Combatting Africa’s Growing Human Trafficking Crisis – The Role of Banking and Fintechs

20 Mar 22 | Published by Ruth Magona

Human Trafficking is one of the most despicable predicate crimes impacting Africa today. It preys on our young; the youth who are our continent’s future. It also inevitably victimises the poorest and most desperate of our people.

We have all seen the pictures and read the stories of young African migrants finding themselves tricked by fake offers lucrative job opportunities in the Middle East and elsewhere.

Or worst still drowning in the Mediterranean having been forced on to flimsy rubber boats after paying thousands of US dollars to criminal people smugglers.

Like other financial crimes, laundering their illicit proceeds is essential to their business model. The Banking and Payments Services (Fintechs) sectors are crucial to the fight against Human Trafficking by preventing money laundering.

In this webinar, we hope to provide our audience with deep insights into how the human trafficking business model works, and in particular the how their illicit funds flow.

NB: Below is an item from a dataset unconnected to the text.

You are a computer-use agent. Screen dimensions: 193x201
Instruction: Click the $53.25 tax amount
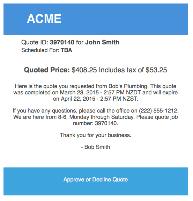156,70
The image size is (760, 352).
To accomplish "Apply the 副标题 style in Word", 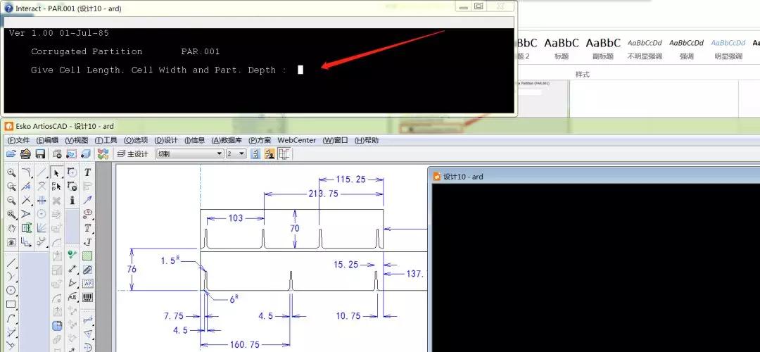I will 603,47.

Through our excellent panel of subject-matter experts, we hope to provide Fin Crime – AML risk and compliance colleagues with the knowledge needed to help them design and fine-tuning their platforms and processes to identify and prevent these criminals from leveraging our financial systems.

SPEAKERS

Dr Ibrahim Stevens – Deputy Governor, Bank of Sierra Leone

Dr. Ibrahim Stevens was appointed as Deputy Governor in July 2014 and reappointed to a second five-year term in 2019. He is the First Deputy Governor of the Bank of Sierra Leone, responsible for Monetary Stability. Prior to his appointment at the Bank of Sierra Leone, he was Country Programme Director at the International Growth Centre (IGC), London School of Economics. Before joining the IGC, he was Macroeconomic Adviser to the Ministry of Finance and Economic Development, Rwanda, and Head of Project for the German International Cooperation (GIZ)-funded project on Macroeconomic Advice to Rwanda. His work has been published in several international academic journals, including the Economic Journal, International Journal of Central Banking, and the Journal of Financial Stability, among others. Dr Stevens is an experienced central banker (both as an executive and technical/operational staff) and a macro/financial economist but for him, his most important job is being a parent to his three young children who keep him busy and challenge him on the science of everything!

Mr Sydney Asubo – Executive Director, Financial Intelligence Authority, Uganda

Sydney Asubo is presently the Executive Director of the Financial Intelligence Authority, effective 1st September,2015. He is the pioneer Chief Executive Officer of the Authority. His past immediate position was that of Director of Legal Affairs at the Inspectorate of Government which is the main anti-corruption agency in the Republic of Uganda. He has previously worked as a Senior State Attorney in the Directorate of Public Prosecutions in Uganda. He has extensive experience in both prosecuting serious crime and in Criminal Justice Policy work. He has represented Uganda in many international criminal justice fields, particularly financial crime-especially corruption, anti-money laundering, and combating terrorism financing. He is a task force member in the Eastern and Southern Africa Anti-Money Laundering Group. He held the Chairmanship of the Task Force of senior officials of the Group, which brings together 19 member countries during Uganda’s Presidency of the organisation for the year 2020/21.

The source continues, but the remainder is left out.